Wyprawa po żonę/IV

Z Wikiźródeł, wolnej biblioteki
<<< Dane tekstu >>>
Autor Paweł Gawrzyjelski
Tytuł Wyprawa po żonę
Podtytuł Wedle opowiadania starego organisty Franciszka Gączarzewicza
Rozdział IV.
Wydawca Władysław Dyniewicz
Data wyd. 1891
Druk Władysław Dyniewicz
Miejsce wyd. Chicago
Źródło Skany na Commons
Inne Cały tekst
Pobierz jako: EPUB  • PDF  • MOBI 
Indeks stron
IV.

Następnej niedzieli po południu stary Michał drzemał sobie w izbie na kanapie. Michałek od samego obiadu jakoś znikł jak kamfora. Powiadał parobek staremu Michałowi, że jego syn poszedł podobno na łąki, a stary, który od ostatniego targu w Nawrze w Michałku jakąś dziwną spostrzegał zmianę, trochę pokiwał głową, poszedł do izby i położył się na kanapę, gdzie, jak już powiedziano, drzemał. Potem usnął. Śniło mu się, że nieboszczka żona jego, którą był poślubił licząc lat czterdzieści, jak dawniej gospodarzy w domu, że miłym swym głosem do niego przemawiając czarne troski wybija mu z głowy, że małego Michałka piastuje na łonie i rzewną mu przyśpiewuje nutę ulubionej piosenki. I błogo było staremu we śnie, zdawało mu się, że sam jest jeszcze młodym, że serce jego pała nadziejami minionych, dawno minionych lat, że oddycha pełnią życia i poczuciem siły własnej, że młodość, miłość i szczęście razem są jego udziałem i że nigdy, nigdy nie będzie inaczej.
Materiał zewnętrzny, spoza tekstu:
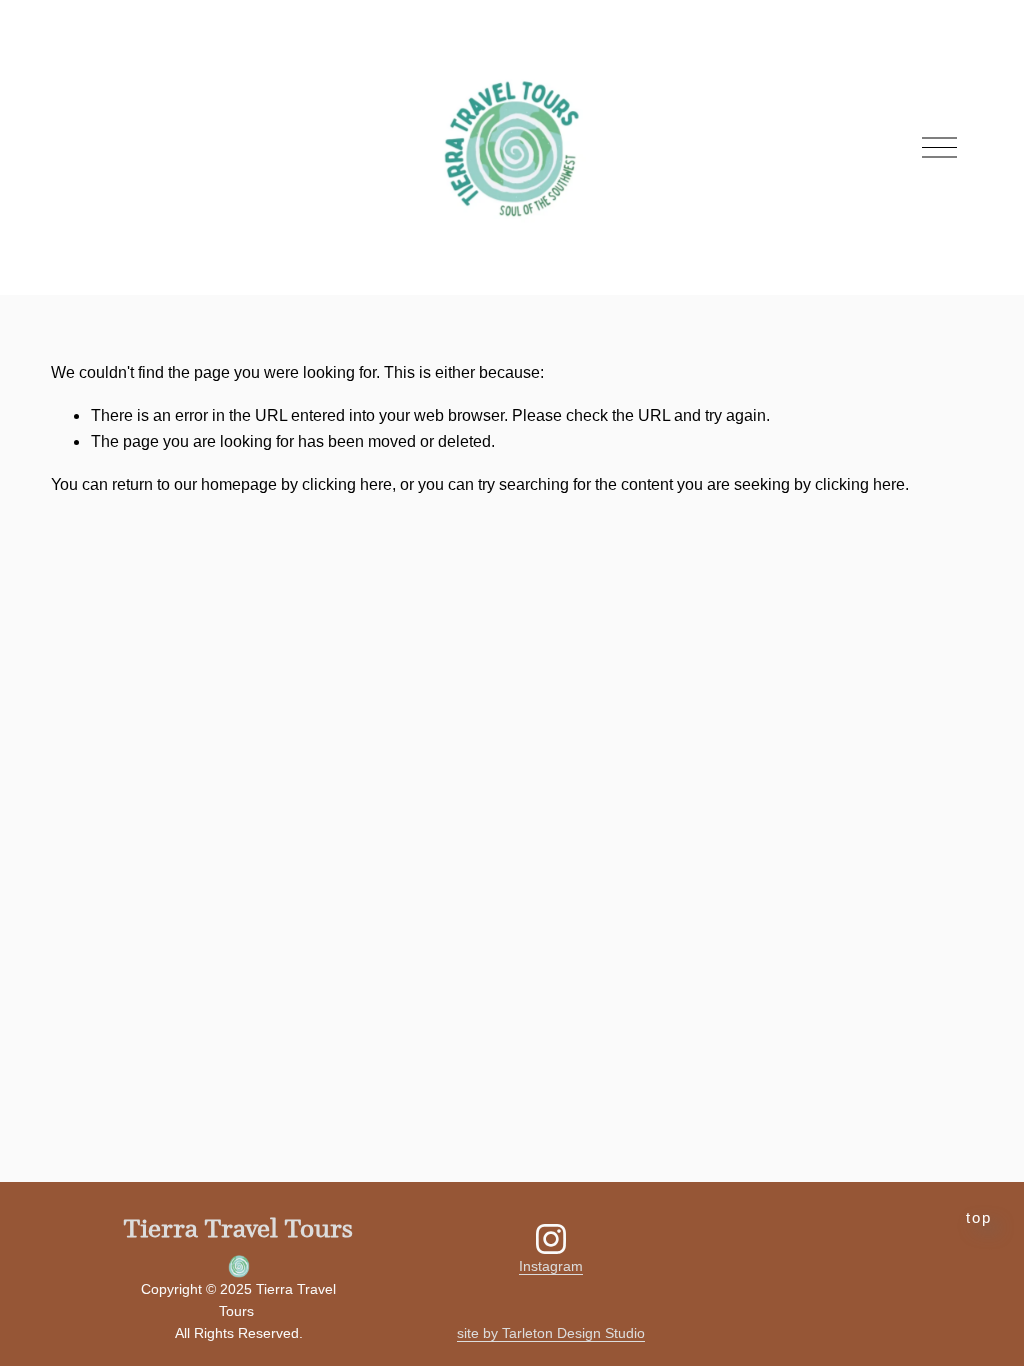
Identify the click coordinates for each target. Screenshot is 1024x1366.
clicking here (347, 484)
W tem nagle rozbudził go głośny hałas wczynający się na podwórzu. Przelękniony stary porwał się z kanapy mniemając, że całe jego gospodarstwo stoi w płomieniach i szybko wytoczył się na podwórze. Jednym rzutem oka jednakowoż dostrzegł, że inna była tego wrzasku przyczyna. Na samym środku podwórza stał bowiem lichy wóz jeszcze lichszemi zaprzężony szkapami, a na wozie wrzeszczał człowiek pijany i wywijał batem, podczas kiedy na drugiem siedzisku siedziała kobieta nędznie ubrana i młoda, dość piękna dziewczyna wystrojona po miejsku, która mile i znacząco do niego się uśmiechała.
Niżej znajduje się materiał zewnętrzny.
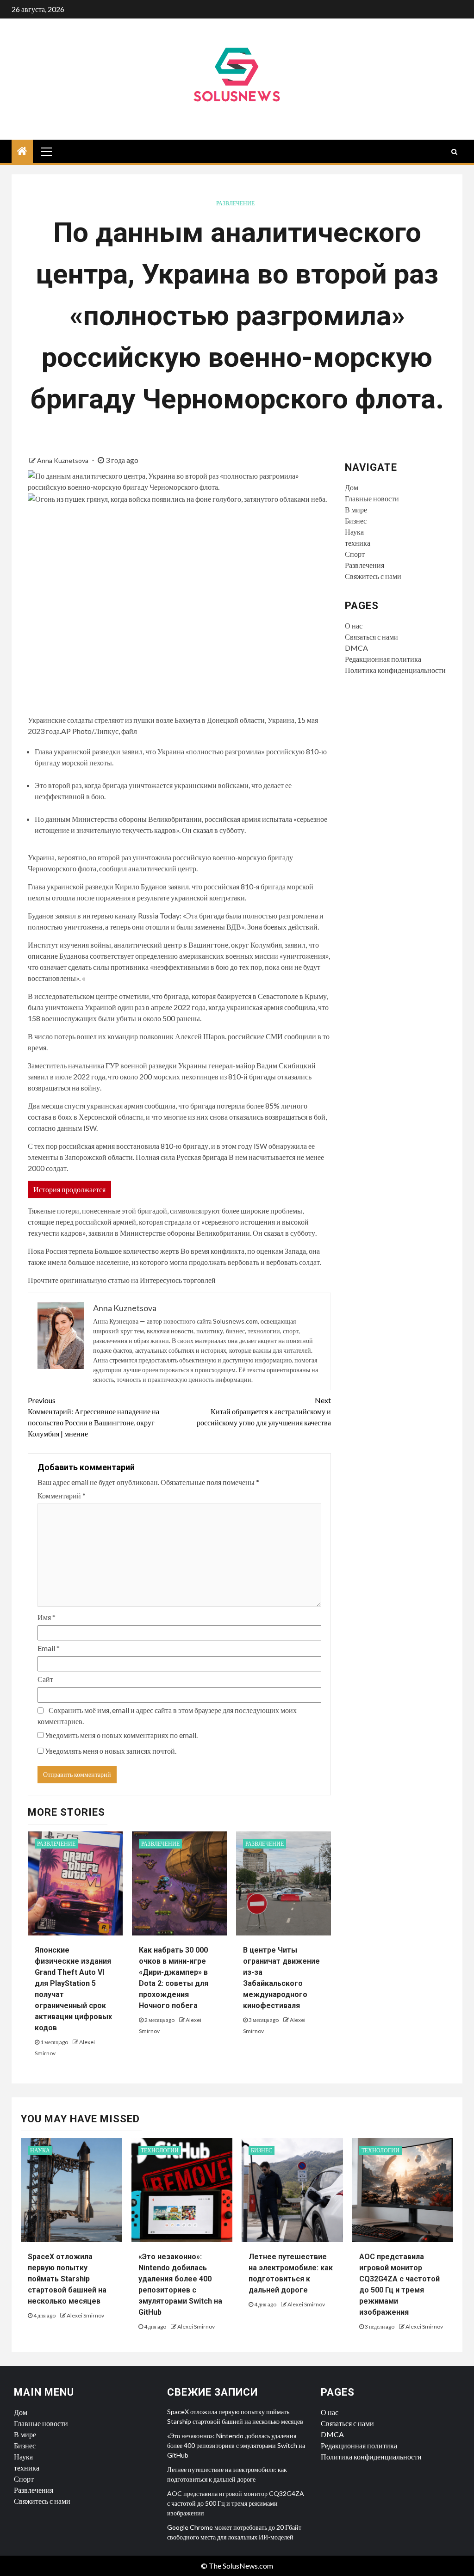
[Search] (454, 151)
— A zkąd to Pan Bóg prowadzi? spytał się stary uczciwie, wolnym krokiem zbliżając się do niespodzianych gości.
— A do djabła, to wy tak nas przyjmujecie? krzyczał pijany z oburzeniem. My tu jedziemy aż z Grzybna i myślimy sobie, że na nas czekają, że kawaler zaraz wyskoczy i konia poprowadzi do stajni a panią matkę i dziewuchę zesadzi z woza i pana ojca, jak się należy, pocałuje w gębę, a tu masz, ani żywej duszy nie ma na całem podwórzu! Czy to tu taki u was porządek stary kawalerze, czy waszego syna nie mogliście lepiej wychować? A gdzie on jest, ten niewarty chłopak.
— Aleć człowiecze, odpowiedział zadziwiony stary, ja was nie znam i nie wiem, po co wy tu do mnie jedziecie. Może do kogo innego interes prowadzi!
— Ale gdzie tam, kumotrze, to do was przyjeżdżamy! Toć znam was dobrze i wy mnie też widzieliście, tylko nie wiecie gdzie. No, co tu robić: złaź, staro!
„Stara“ powoli spuściła się z woza i pomogła córce, która potem prędko pobiegła do starego Michała. Ten przyglądał się ludziom w niemem zadziwieniu, aż dziewczyna z przesadą mu się przymilając, pocałowała go w rękę. Pijany człowiek zaś zszedłszy z woza pobiegł do stajni, napotkał śpiącego tam parobka, obudził i fukając za lenistwo kazał natychmiast konie wziąść do stajni i dać im dobrego obroku. Potem przybiegł do Michała i mówiąc: no, pójdźma, stary! sam wszedł do domu, a za nim żona jego i córka. Michał ciekawy, co to będzie, udał się za nimi.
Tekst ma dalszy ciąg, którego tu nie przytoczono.